Give again the lines from the line with "This screenshot has" to the last line of the records, exactly and in full. Do not carry over any pictures.

------------------------------------------------------------

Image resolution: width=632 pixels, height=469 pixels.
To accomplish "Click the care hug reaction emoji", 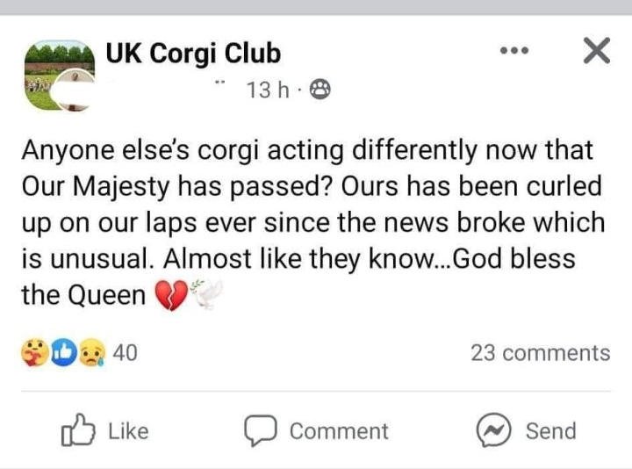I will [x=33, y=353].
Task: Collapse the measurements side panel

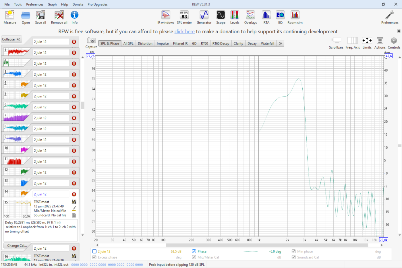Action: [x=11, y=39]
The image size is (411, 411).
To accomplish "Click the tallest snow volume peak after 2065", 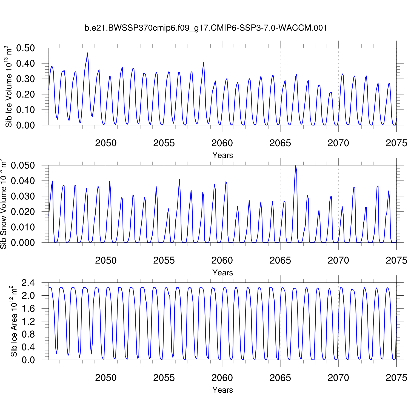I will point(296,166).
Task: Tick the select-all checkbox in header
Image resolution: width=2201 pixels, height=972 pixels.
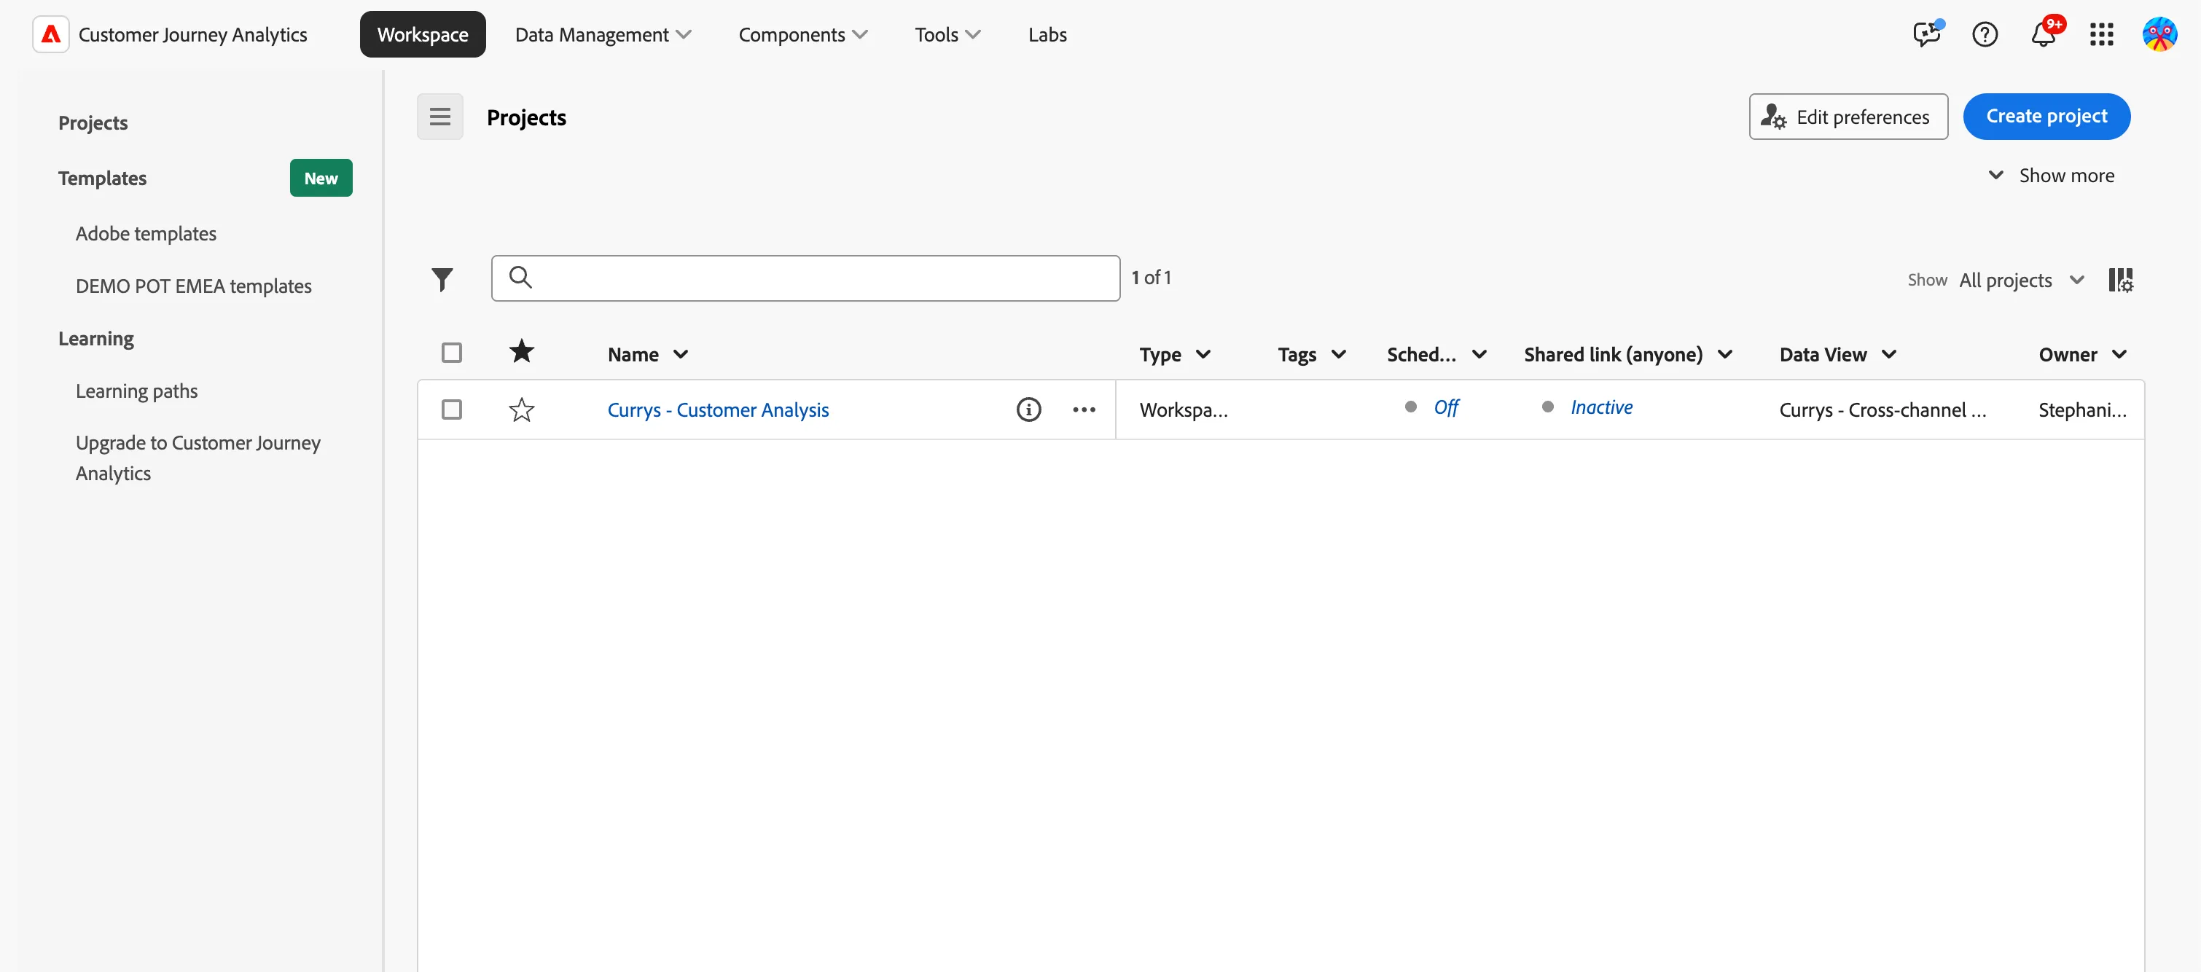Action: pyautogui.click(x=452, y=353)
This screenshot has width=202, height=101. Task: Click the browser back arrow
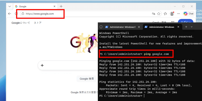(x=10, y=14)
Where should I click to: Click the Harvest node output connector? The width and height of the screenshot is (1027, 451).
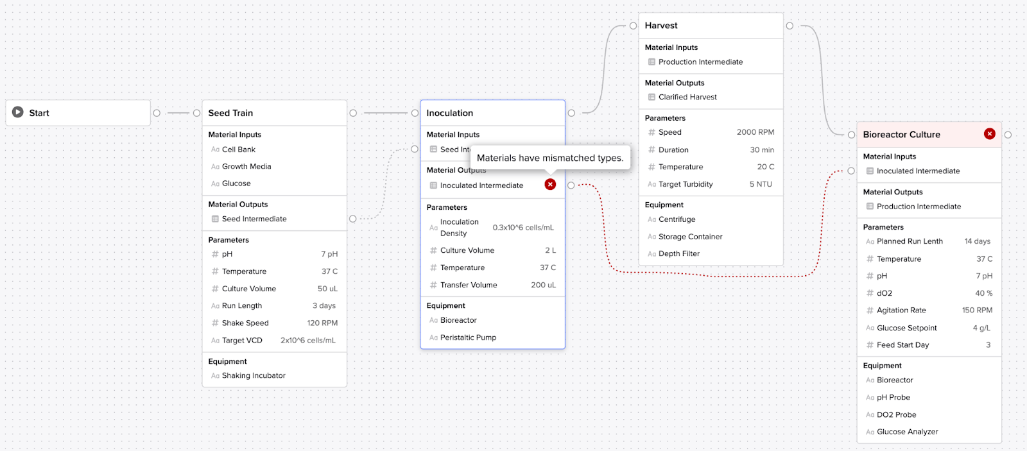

------------------------------------------------------------

Solution to the exercise —
This screenshot has width=202, height=101. Task: Click the browser back arrow
(x=10, y=14)
Where should I click to: Click the Harvest node output connector? The width and height of the screenshot is (1027, 451).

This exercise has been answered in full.